** Document excerpt **
····················
Determining what portions of this location-determination information is to be downloaded may be based on a number of factors, including the WCD's most recently determined location, the direction and speed of the WCD's movement, the amount of storage available on the WCD, the data rate of the network(s) that the WCD can use to download this information, as well as information from applications on the WCD.
For instance, if the WCD uses a mapping application, the user of the WCD may have requested a route from the WCD's current location to a destination. The WCD may then proactively download location-determination information related to this route. For instance, the WCD might download lower-accuracy location-determination information for where the route includes highways or high-speed roads, and higher-accuracy location-determination information in the area of the destination.
If the WCD uses a calendar application, this application may include indications of when and where the user of the WCD is expected to be in the future. For example, if a calendar entry indicates that the user has a meeting in a particular room of a building at a particular time, the WCD may proactively download high-accuracy location-determination information for this room (and possibly one or more routes to this room) prior to the time of the meeting.
Similar decisions may be made based on information in the WCD's email applications, search applications (e.g., search history), location history (e.g., where the WCD typically goes at various times of day), and so on. For instance, in some embodiments, higher-accuracy location-determination information may be downloaded to the WCD for the places where the WCD requested higher-accuracy location-determination information in the past, and/or places in which other WCDs requested higher-accuracy location-determination information in the past.
As a possible example, suppose that the user of a WCD requests a route, in the WCD's mapping application, to an airport. If the route involves highways, the WCD may download and/or use stored cellular wireless coverage area information to provide location services to the WCD while in transit to the airport.
Before or upon arriving at the airport, the WCD may determine that the WCD's ultimate destination is a particular terminal. This may be determined, for instance, from an airline confirmation email in the WCD's email application. The WCD may request and receive more accurate location-determination information, such as sparse local-area wireless coverage area information and/or local-area wireless coverage area triangulation information for the entire airport. The WCD may use this information to provide location services to the WCD while the WCD is in most parts of the airport.
At some point, the WCD may determine that the WCD is likely to pass through a tunnel in order to get to the particular terminal. Thus, the WCD may request and receive even more accurate location-determination information for the tunnel, such as dense local-area wireless coverage area information and/or magnetic field pattern information. The WCD may use this information to provide location services to the WCD while the WCD is in the tunnel.
FIG. 5 is a flow chart illustrating an example embodiment. The procedure illustrated by FIG. 5 may be carried out by a computing device, such as WCD 200, server device 300, or by some combination of these devices. However, the procedure can be carried out by other types of devices or device subsystems. Further, the procedure may incorporate any aspect or feature disclosed herein.
At block 500, a computing device (e.g., a WCD or server device), or one or more processors (e.g., of the WCD or server device), may receive an indication that the WCD is moving toward a physical setting. The physical setting may include a particular topography.
····················
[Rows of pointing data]

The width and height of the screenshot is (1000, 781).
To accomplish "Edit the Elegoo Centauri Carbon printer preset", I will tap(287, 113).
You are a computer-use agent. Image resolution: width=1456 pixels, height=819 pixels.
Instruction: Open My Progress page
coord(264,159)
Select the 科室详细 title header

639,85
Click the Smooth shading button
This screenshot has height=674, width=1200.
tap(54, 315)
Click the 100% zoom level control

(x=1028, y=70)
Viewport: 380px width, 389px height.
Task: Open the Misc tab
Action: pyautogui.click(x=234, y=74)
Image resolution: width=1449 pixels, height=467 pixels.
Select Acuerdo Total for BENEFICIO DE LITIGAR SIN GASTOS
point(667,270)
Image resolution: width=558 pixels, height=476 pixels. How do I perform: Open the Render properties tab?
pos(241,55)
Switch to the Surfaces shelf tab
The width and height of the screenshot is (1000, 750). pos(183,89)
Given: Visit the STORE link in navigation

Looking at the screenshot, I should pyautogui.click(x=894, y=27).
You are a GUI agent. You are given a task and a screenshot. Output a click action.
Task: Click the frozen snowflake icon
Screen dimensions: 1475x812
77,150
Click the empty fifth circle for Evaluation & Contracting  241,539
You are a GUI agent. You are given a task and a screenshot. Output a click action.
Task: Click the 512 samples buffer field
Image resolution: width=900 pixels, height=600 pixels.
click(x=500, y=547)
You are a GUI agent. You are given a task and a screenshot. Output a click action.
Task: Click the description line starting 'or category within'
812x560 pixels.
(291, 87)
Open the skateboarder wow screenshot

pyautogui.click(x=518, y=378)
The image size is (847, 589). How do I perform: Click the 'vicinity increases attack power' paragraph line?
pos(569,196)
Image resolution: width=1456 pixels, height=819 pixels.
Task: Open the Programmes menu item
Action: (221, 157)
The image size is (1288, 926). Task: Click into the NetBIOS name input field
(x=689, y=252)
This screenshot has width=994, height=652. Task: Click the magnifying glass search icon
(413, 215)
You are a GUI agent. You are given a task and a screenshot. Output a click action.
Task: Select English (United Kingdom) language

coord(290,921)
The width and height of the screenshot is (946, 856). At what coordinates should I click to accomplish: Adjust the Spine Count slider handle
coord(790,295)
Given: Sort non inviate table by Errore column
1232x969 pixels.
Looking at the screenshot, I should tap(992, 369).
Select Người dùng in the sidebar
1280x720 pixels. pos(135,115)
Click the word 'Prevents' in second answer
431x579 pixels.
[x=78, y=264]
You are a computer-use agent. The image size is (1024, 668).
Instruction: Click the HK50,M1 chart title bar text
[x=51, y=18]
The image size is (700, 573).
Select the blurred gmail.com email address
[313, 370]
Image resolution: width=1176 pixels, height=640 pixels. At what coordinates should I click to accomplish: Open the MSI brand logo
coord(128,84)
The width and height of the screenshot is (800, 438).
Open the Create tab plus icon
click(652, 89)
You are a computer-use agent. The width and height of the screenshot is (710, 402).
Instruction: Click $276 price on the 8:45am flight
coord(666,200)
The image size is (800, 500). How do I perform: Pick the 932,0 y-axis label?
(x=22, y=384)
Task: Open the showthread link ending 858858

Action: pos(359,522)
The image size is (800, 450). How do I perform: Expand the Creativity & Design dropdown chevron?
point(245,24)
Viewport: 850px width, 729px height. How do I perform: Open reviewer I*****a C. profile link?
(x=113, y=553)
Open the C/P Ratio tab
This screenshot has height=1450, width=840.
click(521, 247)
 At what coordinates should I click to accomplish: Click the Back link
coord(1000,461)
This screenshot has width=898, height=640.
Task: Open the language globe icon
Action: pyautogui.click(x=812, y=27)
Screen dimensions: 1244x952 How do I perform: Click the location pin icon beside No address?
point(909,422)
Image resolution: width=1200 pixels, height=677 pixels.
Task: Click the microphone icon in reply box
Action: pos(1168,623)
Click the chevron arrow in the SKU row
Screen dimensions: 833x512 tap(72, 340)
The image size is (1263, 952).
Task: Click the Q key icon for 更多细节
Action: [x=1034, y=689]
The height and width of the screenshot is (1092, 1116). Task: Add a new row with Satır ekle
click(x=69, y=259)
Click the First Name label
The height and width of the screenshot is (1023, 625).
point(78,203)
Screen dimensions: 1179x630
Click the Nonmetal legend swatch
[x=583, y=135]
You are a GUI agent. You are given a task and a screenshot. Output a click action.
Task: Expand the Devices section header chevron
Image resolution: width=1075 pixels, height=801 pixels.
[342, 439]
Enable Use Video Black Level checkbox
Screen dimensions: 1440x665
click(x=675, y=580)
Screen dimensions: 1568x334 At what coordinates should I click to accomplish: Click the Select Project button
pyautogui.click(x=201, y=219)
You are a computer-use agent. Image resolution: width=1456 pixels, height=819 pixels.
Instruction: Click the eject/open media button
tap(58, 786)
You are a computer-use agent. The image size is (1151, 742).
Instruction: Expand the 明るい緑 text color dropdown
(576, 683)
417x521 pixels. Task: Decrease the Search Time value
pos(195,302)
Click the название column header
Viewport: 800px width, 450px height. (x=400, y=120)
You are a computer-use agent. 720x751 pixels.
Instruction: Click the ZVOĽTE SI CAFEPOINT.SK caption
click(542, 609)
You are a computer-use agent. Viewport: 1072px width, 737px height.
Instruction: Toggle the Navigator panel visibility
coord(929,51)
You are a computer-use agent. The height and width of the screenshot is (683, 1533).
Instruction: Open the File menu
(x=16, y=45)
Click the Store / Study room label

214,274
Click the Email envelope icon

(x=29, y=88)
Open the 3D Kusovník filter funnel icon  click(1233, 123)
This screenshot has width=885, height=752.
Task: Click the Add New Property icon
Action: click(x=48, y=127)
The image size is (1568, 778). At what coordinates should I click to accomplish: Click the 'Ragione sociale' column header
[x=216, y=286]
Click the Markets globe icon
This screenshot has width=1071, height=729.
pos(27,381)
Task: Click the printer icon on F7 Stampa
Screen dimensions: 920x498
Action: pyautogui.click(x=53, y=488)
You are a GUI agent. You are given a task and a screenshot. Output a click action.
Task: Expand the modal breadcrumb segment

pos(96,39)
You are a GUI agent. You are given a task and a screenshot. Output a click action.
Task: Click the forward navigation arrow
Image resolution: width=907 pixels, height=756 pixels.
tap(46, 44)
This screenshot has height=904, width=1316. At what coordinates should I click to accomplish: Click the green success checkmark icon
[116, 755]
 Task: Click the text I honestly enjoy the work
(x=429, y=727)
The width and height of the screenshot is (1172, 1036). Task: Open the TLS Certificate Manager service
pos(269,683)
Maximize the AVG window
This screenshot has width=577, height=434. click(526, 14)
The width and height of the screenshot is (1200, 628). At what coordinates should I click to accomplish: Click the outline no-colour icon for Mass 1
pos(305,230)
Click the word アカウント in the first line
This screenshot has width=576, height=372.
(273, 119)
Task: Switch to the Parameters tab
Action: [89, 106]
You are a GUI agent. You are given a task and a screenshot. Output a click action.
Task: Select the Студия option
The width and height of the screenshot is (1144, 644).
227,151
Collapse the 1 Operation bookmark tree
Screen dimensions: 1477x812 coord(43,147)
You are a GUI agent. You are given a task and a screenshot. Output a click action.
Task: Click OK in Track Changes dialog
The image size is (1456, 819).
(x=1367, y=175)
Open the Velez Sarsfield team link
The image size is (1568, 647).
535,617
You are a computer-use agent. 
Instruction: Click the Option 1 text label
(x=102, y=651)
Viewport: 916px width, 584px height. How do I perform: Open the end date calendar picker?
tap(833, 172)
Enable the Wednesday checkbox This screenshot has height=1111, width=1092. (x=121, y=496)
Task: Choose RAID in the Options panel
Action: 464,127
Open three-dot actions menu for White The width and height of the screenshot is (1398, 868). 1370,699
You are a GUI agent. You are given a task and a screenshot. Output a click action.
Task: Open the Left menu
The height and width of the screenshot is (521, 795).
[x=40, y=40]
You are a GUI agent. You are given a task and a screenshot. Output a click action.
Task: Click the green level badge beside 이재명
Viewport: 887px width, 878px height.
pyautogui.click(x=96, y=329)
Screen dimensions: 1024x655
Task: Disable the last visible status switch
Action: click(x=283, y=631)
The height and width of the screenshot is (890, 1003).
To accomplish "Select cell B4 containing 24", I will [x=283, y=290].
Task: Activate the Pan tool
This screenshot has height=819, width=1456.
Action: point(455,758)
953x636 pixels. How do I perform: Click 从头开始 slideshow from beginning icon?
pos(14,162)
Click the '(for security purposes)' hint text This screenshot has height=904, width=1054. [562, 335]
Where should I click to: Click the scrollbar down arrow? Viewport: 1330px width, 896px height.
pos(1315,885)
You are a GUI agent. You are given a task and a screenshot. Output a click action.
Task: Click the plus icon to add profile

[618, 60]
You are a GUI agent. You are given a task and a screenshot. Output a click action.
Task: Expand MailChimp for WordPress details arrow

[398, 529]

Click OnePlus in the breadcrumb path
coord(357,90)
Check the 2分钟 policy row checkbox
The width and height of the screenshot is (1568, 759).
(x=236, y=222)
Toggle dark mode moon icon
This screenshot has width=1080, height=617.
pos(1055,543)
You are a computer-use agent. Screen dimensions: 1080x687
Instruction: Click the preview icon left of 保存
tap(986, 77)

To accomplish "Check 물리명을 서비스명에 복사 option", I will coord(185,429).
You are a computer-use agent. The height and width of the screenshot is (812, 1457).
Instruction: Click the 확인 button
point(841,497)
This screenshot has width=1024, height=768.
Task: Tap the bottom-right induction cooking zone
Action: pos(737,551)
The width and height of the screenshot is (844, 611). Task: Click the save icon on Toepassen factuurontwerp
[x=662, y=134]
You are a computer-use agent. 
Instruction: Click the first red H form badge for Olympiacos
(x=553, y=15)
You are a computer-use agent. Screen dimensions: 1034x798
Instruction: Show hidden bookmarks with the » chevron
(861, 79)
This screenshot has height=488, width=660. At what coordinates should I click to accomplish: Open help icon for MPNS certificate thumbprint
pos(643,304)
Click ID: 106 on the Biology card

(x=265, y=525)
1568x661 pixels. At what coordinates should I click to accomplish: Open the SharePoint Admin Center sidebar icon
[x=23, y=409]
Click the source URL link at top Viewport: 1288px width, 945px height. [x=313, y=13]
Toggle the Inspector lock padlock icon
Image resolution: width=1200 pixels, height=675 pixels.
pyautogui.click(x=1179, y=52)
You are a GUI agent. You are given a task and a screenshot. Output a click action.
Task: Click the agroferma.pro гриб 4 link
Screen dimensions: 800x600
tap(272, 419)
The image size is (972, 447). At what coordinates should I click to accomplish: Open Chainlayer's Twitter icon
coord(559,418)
····················
** The task **
From the passage on downloading location-determination information, print the stretch from "Similar decisions may" through "in the past." word for word.

** Result of this task **
Similar decisions may be made based on information in the WCD's email applications, search applications (e.g., search history), location history (e.g., where the WCD typically goes at various times of day), and so on. For instance, in some embodiments, higher-accuracy location-determination information may be downloaded to the WCD for the places where the WCD requested higher-accuracy location-determination information in the past, and/or places in which other WCDs requested higher-accuracy location-determination information in the past.